▸ **Provided records**:
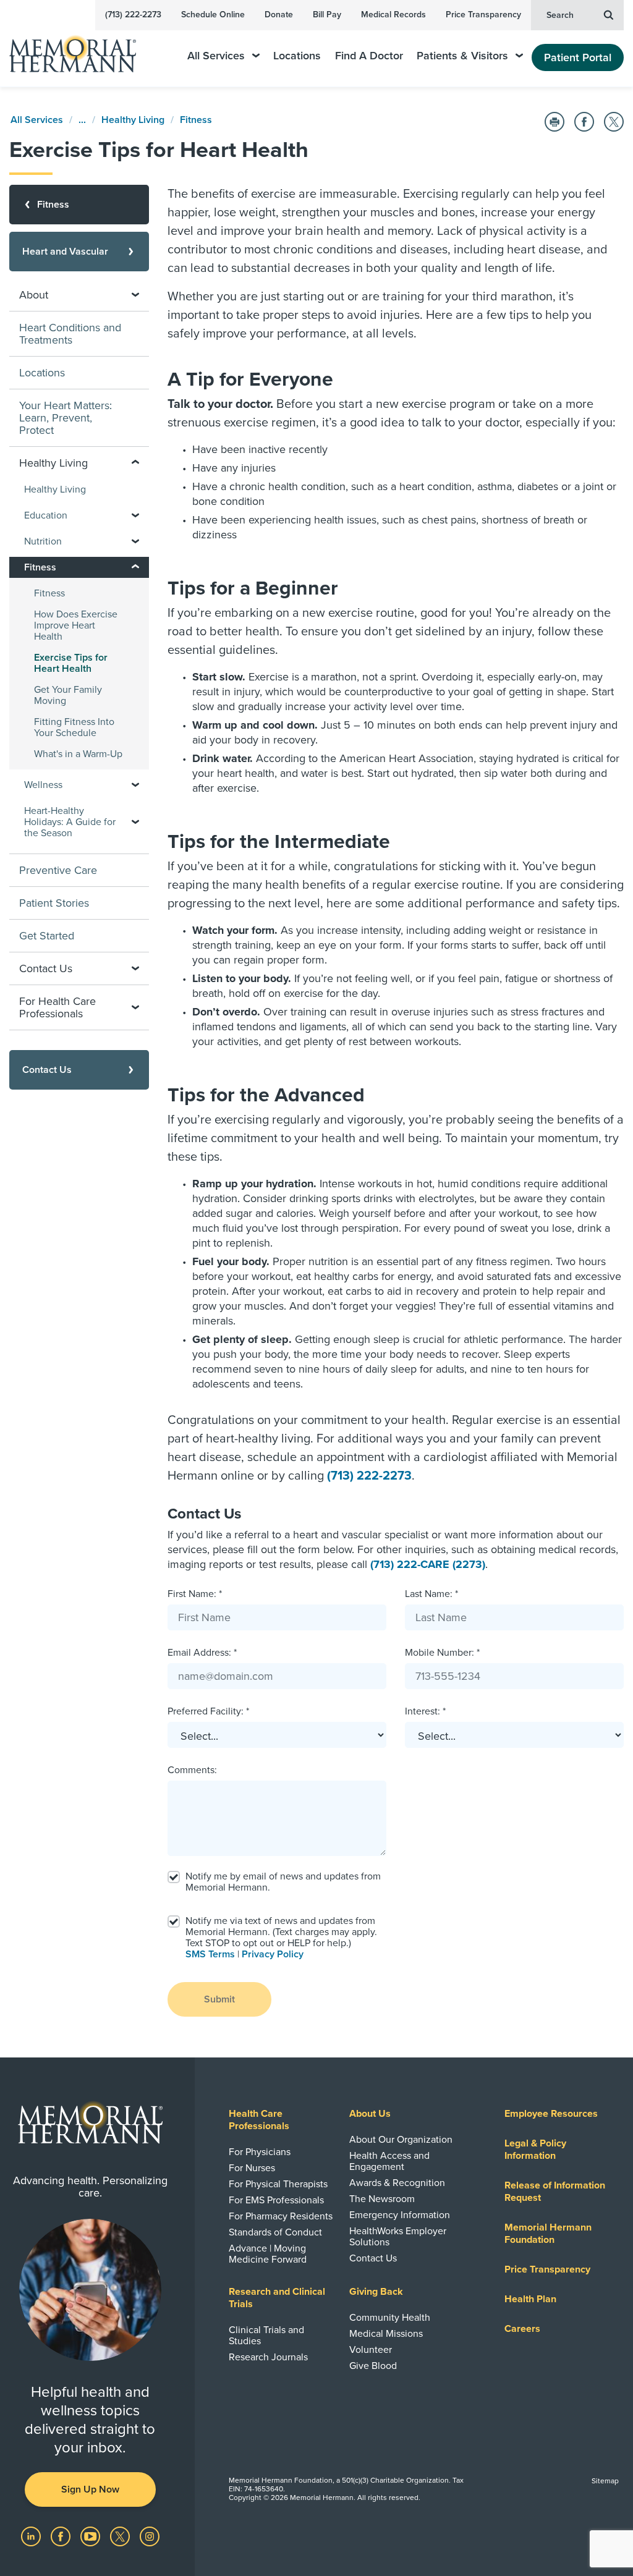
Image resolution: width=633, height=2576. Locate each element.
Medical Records (393, 14)
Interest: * (425, 1711)
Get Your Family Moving (68, 695)
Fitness (196, 120)
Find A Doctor (369, 55)
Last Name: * (431, 1593)
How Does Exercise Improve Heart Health (75, 625)
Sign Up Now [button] (90, 2489)
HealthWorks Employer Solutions (397, 2237)
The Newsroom (382, 2199)
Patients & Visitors (462, 55)
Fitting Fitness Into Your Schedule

▸ **Exercise**:
Give back the material above word for word; no picture belongs in it.

▸ **Answer space**:
Image resolution: width=633, height=2576. Locate each element.
Medical Records (393, 14)
Interest: * (425, 1711)
Get Your Family Moving (68, 695)
Fitness (196, 120)
Find A Doctor (369, 55)
Last Name: * (431, 1593)
How Does Exercise Improve Heart Health (75, 625)
Sign Up Now [button] (90, 2489)
HealthWorks Employer Solutions (397, 2237)
The Newsroom (382, 2199)
Patients & Visitors (462, 55)
Fitting Fitness Into Your Schedule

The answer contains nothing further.